= Beginning of Section =
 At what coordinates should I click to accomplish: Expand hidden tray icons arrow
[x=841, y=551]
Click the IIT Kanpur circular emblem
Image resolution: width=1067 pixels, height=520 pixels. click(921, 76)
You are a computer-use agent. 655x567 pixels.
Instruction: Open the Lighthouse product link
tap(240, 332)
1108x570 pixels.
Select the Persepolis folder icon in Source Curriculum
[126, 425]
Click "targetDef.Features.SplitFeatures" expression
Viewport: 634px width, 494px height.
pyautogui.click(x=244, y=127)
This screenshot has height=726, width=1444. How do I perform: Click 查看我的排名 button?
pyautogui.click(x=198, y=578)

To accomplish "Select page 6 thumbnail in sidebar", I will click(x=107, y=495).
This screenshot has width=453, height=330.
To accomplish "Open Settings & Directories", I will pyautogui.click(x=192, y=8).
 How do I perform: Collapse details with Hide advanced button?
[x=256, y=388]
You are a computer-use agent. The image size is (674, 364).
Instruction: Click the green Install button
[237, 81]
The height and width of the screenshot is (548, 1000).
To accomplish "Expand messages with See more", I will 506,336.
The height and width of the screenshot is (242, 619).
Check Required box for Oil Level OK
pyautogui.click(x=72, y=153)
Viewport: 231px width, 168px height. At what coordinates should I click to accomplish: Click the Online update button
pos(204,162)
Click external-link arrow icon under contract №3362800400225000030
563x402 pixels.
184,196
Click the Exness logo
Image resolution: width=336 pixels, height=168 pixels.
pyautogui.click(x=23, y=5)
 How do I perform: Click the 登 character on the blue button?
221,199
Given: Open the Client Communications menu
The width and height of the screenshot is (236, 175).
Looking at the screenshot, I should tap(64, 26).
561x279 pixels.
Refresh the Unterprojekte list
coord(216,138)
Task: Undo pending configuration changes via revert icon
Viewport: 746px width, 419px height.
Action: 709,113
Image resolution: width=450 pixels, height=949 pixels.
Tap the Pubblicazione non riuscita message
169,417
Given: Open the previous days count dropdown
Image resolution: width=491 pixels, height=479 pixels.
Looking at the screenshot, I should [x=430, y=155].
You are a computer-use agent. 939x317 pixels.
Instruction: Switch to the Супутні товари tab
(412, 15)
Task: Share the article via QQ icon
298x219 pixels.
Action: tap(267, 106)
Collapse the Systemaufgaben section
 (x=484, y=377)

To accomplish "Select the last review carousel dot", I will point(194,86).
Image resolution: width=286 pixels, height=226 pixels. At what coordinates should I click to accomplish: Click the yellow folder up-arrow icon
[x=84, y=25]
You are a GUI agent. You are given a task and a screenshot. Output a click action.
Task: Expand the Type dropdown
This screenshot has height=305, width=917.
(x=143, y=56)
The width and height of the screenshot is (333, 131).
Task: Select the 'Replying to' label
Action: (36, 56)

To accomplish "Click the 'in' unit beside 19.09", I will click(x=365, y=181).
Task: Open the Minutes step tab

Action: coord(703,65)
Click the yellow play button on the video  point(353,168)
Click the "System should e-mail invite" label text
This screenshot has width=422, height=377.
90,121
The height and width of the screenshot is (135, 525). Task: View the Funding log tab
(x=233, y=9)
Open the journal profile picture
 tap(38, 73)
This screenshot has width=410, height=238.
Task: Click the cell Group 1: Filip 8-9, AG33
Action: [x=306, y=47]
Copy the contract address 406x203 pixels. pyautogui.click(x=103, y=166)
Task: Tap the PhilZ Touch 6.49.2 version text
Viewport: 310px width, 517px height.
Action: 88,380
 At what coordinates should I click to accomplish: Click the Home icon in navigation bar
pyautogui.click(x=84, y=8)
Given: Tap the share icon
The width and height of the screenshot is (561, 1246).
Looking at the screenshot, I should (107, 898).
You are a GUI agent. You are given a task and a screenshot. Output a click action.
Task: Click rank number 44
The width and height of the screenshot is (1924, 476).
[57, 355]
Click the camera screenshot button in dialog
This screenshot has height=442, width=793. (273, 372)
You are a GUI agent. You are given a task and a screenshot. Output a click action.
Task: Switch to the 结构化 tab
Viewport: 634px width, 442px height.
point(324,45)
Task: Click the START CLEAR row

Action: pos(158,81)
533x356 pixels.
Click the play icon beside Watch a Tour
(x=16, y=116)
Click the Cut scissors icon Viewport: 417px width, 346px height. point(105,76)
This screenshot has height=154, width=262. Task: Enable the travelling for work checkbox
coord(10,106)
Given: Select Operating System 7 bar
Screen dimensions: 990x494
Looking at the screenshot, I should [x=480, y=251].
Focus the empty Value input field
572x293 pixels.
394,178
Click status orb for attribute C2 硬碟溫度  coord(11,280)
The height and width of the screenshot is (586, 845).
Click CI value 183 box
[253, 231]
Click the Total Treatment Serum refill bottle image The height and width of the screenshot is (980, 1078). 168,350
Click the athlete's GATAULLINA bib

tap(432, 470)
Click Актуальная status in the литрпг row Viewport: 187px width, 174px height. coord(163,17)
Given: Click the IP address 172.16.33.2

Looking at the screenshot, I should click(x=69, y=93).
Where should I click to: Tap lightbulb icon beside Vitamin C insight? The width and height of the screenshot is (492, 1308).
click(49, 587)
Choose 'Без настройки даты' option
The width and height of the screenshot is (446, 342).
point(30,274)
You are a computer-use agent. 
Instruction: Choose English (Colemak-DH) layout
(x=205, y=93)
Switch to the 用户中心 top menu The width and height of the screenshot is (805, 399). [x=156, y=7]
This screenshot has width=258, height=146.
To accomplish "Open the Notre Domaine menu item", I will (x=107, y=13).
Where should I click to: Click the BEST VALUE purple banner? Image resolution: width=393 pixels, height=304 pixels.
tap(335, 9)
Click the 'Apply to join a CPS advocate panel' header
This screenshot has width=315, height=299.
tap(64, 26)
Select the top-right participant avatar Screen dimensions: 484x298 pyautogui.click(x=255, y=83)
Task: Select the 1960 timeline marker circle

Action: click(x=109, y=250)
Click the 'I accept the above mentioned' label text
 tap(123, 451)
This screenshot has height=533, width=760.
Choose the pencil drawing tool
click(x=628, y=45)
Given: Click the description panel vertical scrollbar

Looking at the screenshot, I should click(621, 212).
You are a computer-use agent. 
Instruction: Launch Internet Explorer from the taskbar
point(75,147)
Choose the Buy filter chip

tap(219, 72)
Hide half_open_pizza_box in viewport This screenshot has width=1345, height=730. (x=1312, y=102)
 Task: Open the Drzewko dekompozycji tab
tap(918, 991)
= End of Section =
Task prompt —
Print the entries once more, identical in every line.

Answer below —
 At what coordinates should I click to accomplish: Expand hidden tray icons arrow
[x=841, y=551]
Click the IIT Kanpur circular emblem
Image resolution: width=1067 pixels, height=520 pixels. click(921, 76)
You are a computer-use agent. 655x567 pixels.
Instruction: Open the Lighthouse product link
tap(240, 332)
1108x570 pixels.
Select the Persepolis folder icon in Source Curriculum
[126, 425]
Click "targetDef.Features.SplitFeatures" expression
Viewport: 634px width, 494px height.
pyautogui.click(x=244, y=127)
This screenshot has height=726, width=1444. How do I perform: Click 查看我的排名 button?
pyautogui.click(x=198, y=578)

To accomplish "Select page 6 thumbnail in sidebar", I will click(x=107, y=495).
This screenshot has width=453, height=330.
To accomplish "Open Settings & Directories", I will pyautogui.click(x=192, y=8).
 How do I perform: Collapse details with Hide advanced button?
[x=256, y=388]
You are a computer-use agent. The image size is (674, 364).
Instruction: Click the green Install button
[237, 81]
The height and width of the screenshot is (548, 1000).
To accomplish "Expand messages with See more", I will 506,336.
The height and width of the screenshot is (242, 619).
Check Required box for Oil Level OK
pyautogui.click(x=72, y=153)
Viewport: 231px width, 168px height. At what coordinates should I click to accomplish: Click the Online update button
pos(204,162)
Click external-link arrow icon under contract №3362800400225000030
563x402 pixels.
184,196
Click the Exness logo
Image resolution: width=336 pixels, height=168 pixels.
pyautogui.click(x=23, y=5)
 How do I perform: Click the 登 character on the blue button?
221,199
Given: Open the Client Communications menu
The width and height of the screenshot is (236, 175).
Looking at the screenshot, I should tap(64, 26).
561x279 pixels.
Refresh the Unterprojekte list
coord(216,138)
Task: Undo pending configuration changes via revert icon
Viewport: 746px width, 419px height.
Action: 709,113
Image resolution: width=450 pixels, height=949 pixels.
Tap the Pubblicazione non riuscita message
169,417
Given: Open the previous days count dropdown
Image resolution: width=491 pixels, height=479 pixels.
Looking at the screenshot, I should [x=430, y=155].
You are a computer-use agent. 939x317 pixels.
Instruction: Switch to the Супутні товари tab
(412, 15)
Task: Share the article via QQ icon
298x219 pixels.
Action: tap(267, 106)
Collapse the Systemaufgaben section
 (x=484, y=377)

To accomplish "Select the last review carousel dot", I will point(194,86).
Image resolution: width=286 pixels, height=226 pixels. At what coordinates should I click to accomplish: Click the yellow folder up-arrow icon
[x=84, y=25]
You are a GUI agent. You are given a task and a screenshot. Output a click action.
Task: Expand the Type dropdown
This screenshot has height=305, width=917.
(x=143, y=56)
The width and height of the screenshot is (333, 131).
Task: Select the 'Replying to' label
Action: (36, 56)

To accomplish "Click the 'in' unit beside 19.09", I will click(x=365, y=181).
Task: Open the Minutes step tab

Action: coord(703,65)
Click the yellow play button on the video  point(353,168)
Click the "System should e-mail invite" label text
This screenshot has width=422, height=377.
90,121
The height and width of the screenshot is (135, 525). Task: View the Funding log tab
(x=233, y=9)
Open the journal profile picture
 tap(38, 73)
This screenshot has width=410, height=238.
Task: Click the cell Group 1: Filip 8-9, AG33
Action: [x=306, y=47]
Copy the contract address 406x203 pixels. pyautogui.click(x=103, y=166)
Task: Tap the PhilZ Touch 6.49.2 version text
Viewport: 310px width, 517px height.
Action: 88,380
 At what coordinates should I click to accomplish: Click the Home icon in navigation bar
pyautogui.click(x=84, y=8)
Given: Tap the share icon
The width and height of the screenshot is (561, 1246).
Looking at the screenshot, I should (107, 898).
You are a GUI agent. You are given a task and a screenshot. Output a click action.
Task: Click rank number 44
The width and height of the screenshot is (1924, 476).
[57, 355]
Click the camera screenshot button in dialog
This screenshot has height=442, width=793. (273, 372)
You are a GUI agent. You are given a task and a screenshot. Output a click action.
Task: Switch to the 结构化 tab
Viewport: 634px width, 442px height.
point(324,45)
Task: Click the START CLEAR row

Action: pos(158,81)
533x356 pixels.
Click the play icon beside Watch a Tour
(x=16, y=116)
Click the Cut scissors icon Viewport: 417px width, 346px height. point(105,76)
This screenshot has height=154, width=262. Task: Enable the travelling for work checkbox
coord(10,106)
Given: Select Operating System 7 bar
Screen dimensions: 990x494
Looking at the screenshot, I should [x=480, y=251].
Focus the empty Value input field
572x293 pixels.
394,178
Click status orb for attribute C2 硬碟溫度  coord(11,280)
The height and width of the screenshot is (586, 845).
Click CI value 183 box
[253, 231]
Click the Total Treatment Serum refill bottle image The height and width of the screenshot is (980, 1078). 168,350
Click the athlete's GATAULLINA bib

tap(432, 470)
Click Актуальная status in the литрпг row Viewport: 187px width, 174px height. coord(163,17)
Given: Click the IP address 172.16.33.2

Looking at the screenshot, I should click(x=69, y=93).
Where should I click to: Tap lightbulb icon beside Vitamin C insight? The width and height of the screenshot is (492, 1308).
click(49, 587)
Choose 'Без настройки даты' option
The width and height of the screenshot is (446, 342).
point(30,274)
You are a computer-use agent. 
Instruction: Choose English (Colemak-DH) layout
(x=205, y=93)
Switch to the 用户中心 top menu The width and height of the screenshot is (805, 399). [x=156, y=7]
This screenshot has width=258, height=146.
To accomplish "Open the Notre Domaine menu item", I will (x=107, y=13).
Where should I click to: Click the BEST VALUE purple banner? Image resolution: width=393 pixels, height=304 pixels.
tap(335, 9)
Click the 'Apply to join a CPS advocate panel' header
This screenshot has width=315, height=299.
tap(64, 26)
Select the top-right participant avatar Screen dimensions: 484x298 pyautogui.click(x=255, y=83)
Task: Select the 1960 timeline marker circle

Action: click(x=109, y=250)
Click the 'I accept the above mentioned' label text
 tap(123, 451)
This screenshot has height=533, width=760.
Choose the pencil drawing tool
click(x=628, y=45)
Given: Click the description panel vertical scrollbar

Looking at the screenshot, I should click(621, 212).
You are a computer-use agent. 
Instruction: Launch Internet Explorer from the taskbar
point(75,147)
Choose the Buy filter chip

tap(219, 72)
Hide half_open_pizza_box in viewport This screenshot has width=1345, height=730. (x=1312, y=102)
 Task: Open the Drzewko dekompozycji tab
tap(918, 991)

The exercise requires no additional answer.